Your observations are consitent with Amdahl's law plus considering the overhead of using multiple threads.

Very roughly speaking and not going into details, you always have some part of the computation that can benefit from adding more threads, call that P, some part that cannot benefit from adding more threads call it S, and the overhead that comes per thread T.

More threads t decreases P but not S and increases T:

 total time = P/t + S + T*t

Even if the overhead is small, at some point it will dominate, because adding more threads cannot make P/t smaller than 0. In the limit for lots of threads you end up with increasing time

 total time (for huge t) = 0 + S + T*t

This is just very basic analysis of different components that contribute to your runtime. But it is already sufficient to see that even for an algorithm that can be parallelized well (P > S) and small overhead (small T), there is always a point where the overhead of adding more threads will dominate.
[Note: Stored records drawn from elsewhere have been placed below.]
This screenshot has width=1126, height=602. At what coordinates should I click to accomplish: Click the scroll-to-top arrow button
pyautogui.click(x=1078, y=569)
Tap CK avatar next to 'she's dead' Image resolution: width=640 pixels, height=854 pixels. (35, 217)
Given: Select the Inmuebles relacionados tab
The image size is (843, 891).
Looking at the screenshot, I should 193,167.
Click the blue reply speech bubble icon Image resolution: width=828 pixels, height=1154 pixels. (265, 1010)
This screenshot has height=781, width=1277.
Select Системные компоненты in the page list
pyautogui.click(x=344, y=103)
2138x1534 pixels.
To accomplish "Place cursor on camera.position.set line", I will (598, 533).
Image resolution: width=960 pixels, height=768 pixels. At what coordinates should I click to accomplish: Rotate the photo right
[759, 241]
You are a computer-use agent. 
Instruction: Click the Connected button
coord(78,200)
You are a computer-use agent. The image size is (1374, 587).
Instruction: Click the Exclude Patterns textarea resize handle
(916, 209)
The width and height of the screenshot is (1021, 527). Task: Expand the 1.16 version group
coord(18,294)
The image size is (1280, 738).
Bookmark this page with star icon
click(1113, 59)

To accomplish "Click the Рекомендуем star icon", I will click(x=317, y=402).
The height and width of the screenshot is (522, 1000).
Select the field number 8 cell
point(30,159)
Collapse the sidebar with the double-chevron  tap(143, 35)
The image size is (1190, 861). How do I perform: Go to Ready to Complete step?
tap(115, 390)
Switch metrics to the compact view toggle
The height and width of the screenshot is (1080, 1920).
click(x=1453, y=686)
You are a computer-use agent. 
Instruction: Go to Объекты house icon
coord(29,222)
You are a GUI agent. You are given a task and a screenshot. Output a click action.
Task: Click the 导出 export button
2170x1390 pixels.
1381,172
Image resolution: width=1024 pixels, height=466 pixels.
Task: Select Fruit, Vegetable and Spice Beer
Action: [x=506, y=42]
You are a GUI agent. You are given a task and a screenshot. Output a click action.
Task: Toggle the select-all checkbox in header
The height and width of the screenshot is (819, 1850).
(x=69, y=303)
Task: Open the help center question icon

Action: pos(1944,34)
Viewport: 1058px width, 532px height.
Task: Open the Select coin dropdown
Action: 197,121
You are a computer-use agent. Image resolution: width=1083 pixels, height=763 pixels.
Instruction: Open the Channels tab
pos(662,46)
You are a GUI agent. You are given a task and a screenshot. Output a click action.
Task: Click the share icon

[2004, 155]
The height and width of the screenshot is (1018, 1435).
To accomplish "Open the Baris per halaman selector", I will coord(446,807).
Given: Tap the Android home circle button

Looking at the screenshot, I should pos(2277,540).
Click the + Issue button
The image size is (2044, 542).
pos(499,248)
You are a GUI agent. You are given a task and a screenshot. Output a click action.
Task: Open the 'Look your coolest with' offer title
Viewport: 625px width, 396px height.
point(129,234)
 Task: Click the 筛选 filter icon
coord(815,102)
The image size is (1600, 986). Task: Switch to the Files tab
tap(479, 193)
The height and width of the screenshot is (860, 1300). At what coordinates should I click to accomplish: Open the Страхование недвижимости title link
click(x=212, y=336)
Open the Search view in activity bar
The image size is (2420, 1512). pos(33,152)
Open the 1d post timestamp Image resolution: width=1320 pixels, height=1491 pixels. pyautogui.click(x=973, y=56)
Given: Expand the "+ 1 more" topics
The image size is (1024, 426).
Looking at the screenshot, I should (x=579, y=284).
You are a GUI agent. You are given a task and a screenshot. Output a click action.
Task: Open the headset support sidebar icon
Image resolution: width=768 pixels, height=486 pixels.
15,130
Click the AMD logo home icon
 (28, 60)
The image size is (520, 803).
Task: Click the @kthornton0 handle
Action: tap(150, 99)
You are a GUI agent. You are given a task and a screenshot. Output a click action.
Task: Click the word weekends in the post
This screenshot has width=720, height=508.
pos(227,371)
Amdahl did not consider the overhead, hence his total time (actually he considers the speed up, which is total time (t=0) / total time) saturates at some point. However, real threads always come with a tiny overhead. For further investigation, to see where the overhead actually comes from I would try to measure time for differently sized data. Then you might see effects from cachce.

For completeness I should also mention Gustavson, who observed that the parallel part P often increases with the problem size, while the the non-parallel part S often does not. For example reading some configuration from a file needs to be done once, wether you run 100 or 10000 iterations of some algorithm. With this assumptions, P = p(N) and S = constant, one can conclude that increasing the workload, N, improves the utilization of the hardware. You might see this effect when using a smaller vector will lead to increasing time already for smaller number of threads, while using a bigger vector you might see increasing time only for larger number of threads.

463035818_is_not_an_ai
  • 109,796
  • 11
  • 89
  • 185
  • I have to disagree. I profiled the program on my machine and the time to create the thread is not an issue! It make sense since the program last for several seconds while creating threads takes no more than few milliseconds. The problem comes from cache accesses (miss & thrashing). – Jérôme Richard Apr 14 '23 at 23:49
  • @JérômeRichard i am merely saying that there is a component of the runtime that increases with number of threads – 463035818_is_not_an_ai Apr 15 '23 at 06:51
  • @JérômeRichard well ok the first sentence can be misunderstood. I meant all the overhead that comes from creating more threads – 463035818_is_not_an_ai Apr 15 '23 at 10:04
1

Here is a more practical and more precise/specific explanation why the timings are increasing with more threads:

  • cache misses is the main scalability bottleneck, especially due to the shared L3 cache and the DRAM (also shared between cores);
  • hyper-threading does not help much, so using more than 8 threads is useless;
  • creating threads is definitively not an issue (negligible time).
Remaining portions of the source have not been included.